[[ Task inputs open ]]

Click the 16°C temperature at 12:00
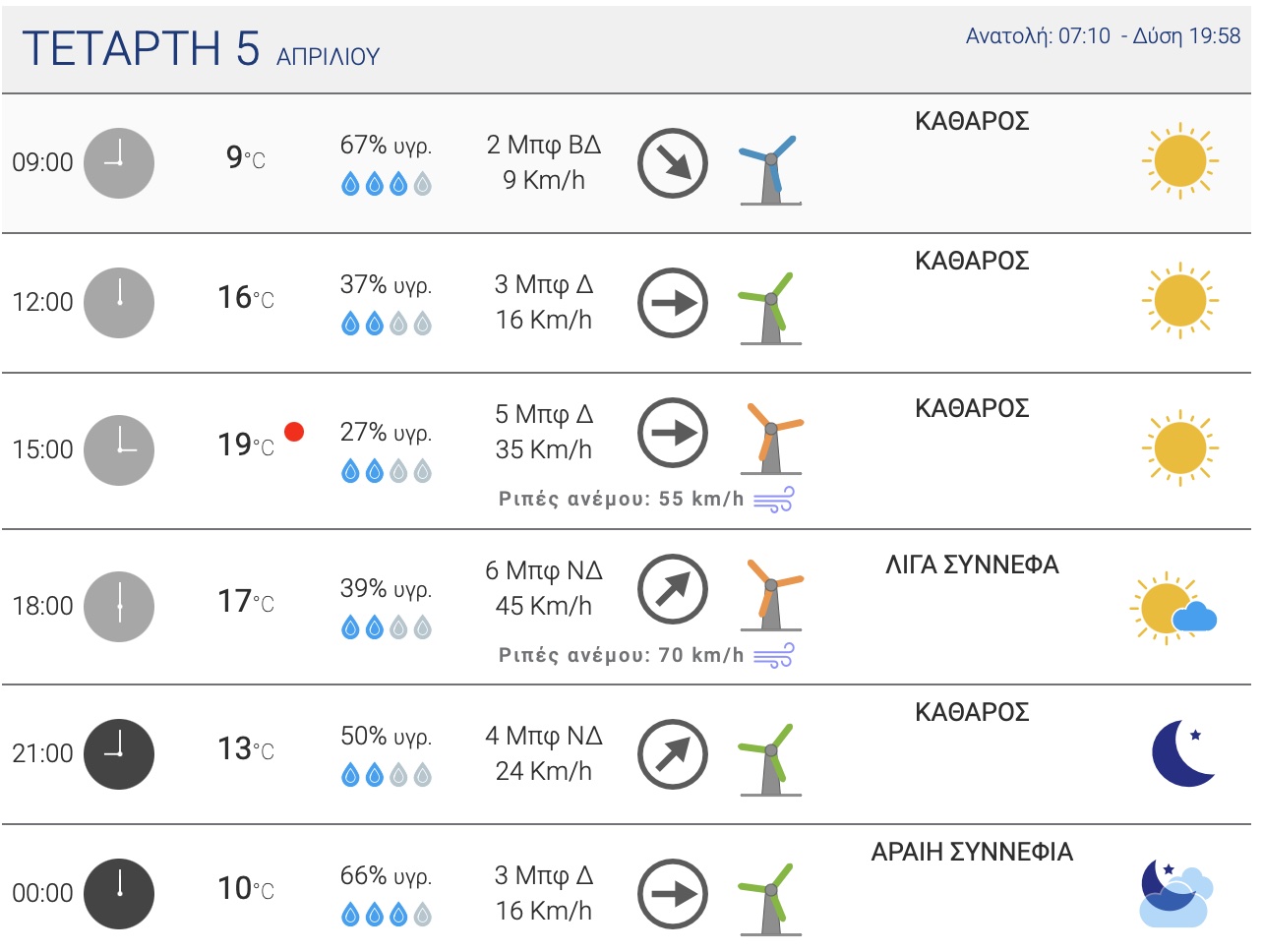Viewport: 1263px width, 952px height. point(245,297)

[[ Task inputs closed ]]
[[ Task inputs open ]]

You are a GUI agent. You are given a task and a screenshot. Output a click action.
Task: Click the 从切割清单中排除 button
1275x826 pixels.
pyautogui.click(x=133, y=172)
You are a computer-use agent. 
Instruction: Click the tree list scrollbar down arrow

[[ Task inputs closed ]]
[[ Task inputs open ]]

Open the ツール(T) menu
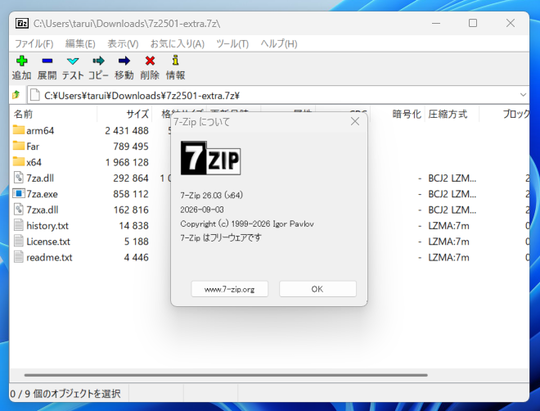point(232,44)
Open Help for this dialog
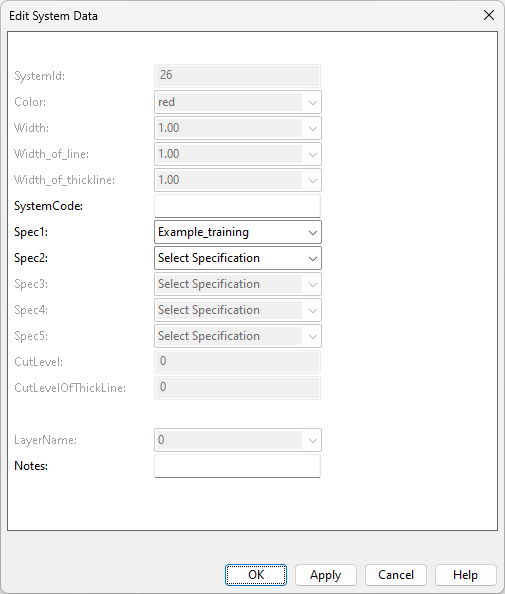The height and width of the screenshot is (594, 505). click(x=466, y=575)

[[ Task inputs closed ]]

Please go through the entries and show every line with the word "agent".

Output of the exercise:
You are a GUI agent. You are given a task and a screenshot. Output a click action.
You are a computer-use agent. 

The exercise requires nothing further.